=== Information shown ===
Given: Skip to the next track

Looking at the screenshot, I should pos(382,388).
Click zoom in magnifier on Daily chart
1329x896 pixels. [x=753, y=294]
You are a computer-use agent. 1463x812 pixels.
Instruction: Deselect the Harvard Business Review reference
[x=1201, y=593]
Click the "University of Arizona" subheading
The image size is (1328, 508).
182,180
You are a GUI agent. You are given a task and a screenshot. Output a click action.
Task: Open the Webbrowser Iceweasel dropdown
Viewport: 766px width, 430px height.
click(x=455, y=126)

=== Task brief ===
Copy out the items above line for line, changing nothing.

=== Output for this exercise ===
Given: Skip to the next track

Looking at the screenshot, I should pos(382,388).
Click zoom in magnifier on Daily chart
1329x896 pixels. [x=753, y=294]
You are a computer-use agent. 1463x812 pixels.
Instruction: Deselect the Harvard Business Review reference
[x=1201, y=593]
Click the "University of Arizona" subheading
The image size is (1328, 508).
182,180
You are a GUI agent. You are given a task and a screenshot. Output a click action.
Task: Open the Webbrowser Iceweasel dropdown
Viewport: 766px width, 430px height.
click(x=455, y=126)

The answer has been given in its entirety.